Let's cut to the crucial question: How is the new girl in David Fincher's version of "The Girl With the Dragon Tattoo"? She's fine, thank you very much. That is to say, Rooney Mara looks just as bizarre as Noomi Rapace did in the role of Lisbeth Salander, the poster girl for punk and spunk in the Swedish-language trilogy. And she cuts just as striking a figure riding a motorcycle, surfing the web or taking and giving terrible punishment. But there's a crucial difference. Lisbeth 1 was black-light incandescence, burning with focused anger. Lisbeth 2 is recessive, haunted, sometimes bummed and occasionally blank but clearly alienated from the vile world in which Lisbeth 1 fiercely claimed her place. That may leave fans of the original feeling alienated too, not only from Lisbeth but from the spectacle of a remake that has much to recommend it—high-end craftsmanship, a singular heroine, a labyrinthine mystery, an intriguing milieu—yet lacks a vital spark.

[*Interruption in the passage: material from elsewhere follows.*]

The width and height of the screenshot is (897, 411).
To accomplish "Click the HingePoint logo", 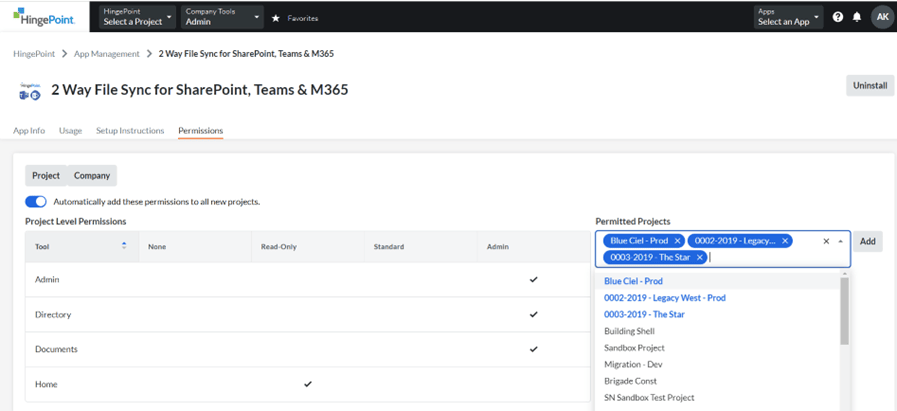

Fans of the original are not, to be sure, the remake's main target audience. Americans don't turn out in massive numbers for foreign-language films, even when they're as popular as this one was. So there's plenty of pent-up curiosity about Lisbeth, one of the most original figures in movie history, as well as standing demand for well-made thrillers, of which this is one. (Steven Zaillian adapted the screenplay from the Stieg Larsson novel. Trent Reznor and Atticus Ross did the powerful score.)
"The Girl With the Dragon Tattoo" is a sharp departure from Mr. Fincher's previous film, "The Social Network," in the preface of which Ms. Mara's Erica fought a spirited verbal duel with Jesse Eisenberg's Mark. The new film's plot centers on an antisocial network, a Swedish family with a history of Fascist leanings that holds the secret to the fate of a young woman who disappeared 40 years ago. Daniel Craig is Mikael Blomkvist, the disgraced journalist who teams up with Lisbeth to investigate the extremely cold case, and uncovers more corruption than either of them bargained for. A cool actor turned chilly in the Scandinavian winter, Mr. Craig nonetheless finds welcome humor in Mikael's impassive affect. Christopher Plummer is the family's smoothly expansive plutocrat. Stellan Skarsgård puts another construction on smoothness as one of its least savory members.
Yet the film is no departure at all from such earlier Fincher films as "Seven" and "Zodiac," since it involves, as they did, acts of ghastly violence committed under grisly circumstances. Jeff Cronenweth's cinematography does lustrous variations on the darkness the director favors; Stockholm glitters in nighttime exteriors, and its subway shines in a spectacular spasm of action involving a backpack. One script change warrants discussion—I won't discuss it because I won't divulge it—but most of the film follows the original, sometimes shot for shot. It's certainly worth seeing if you missed the original. If you saw it, however, there's no way of unseeing it, and nothing in the new one to top it.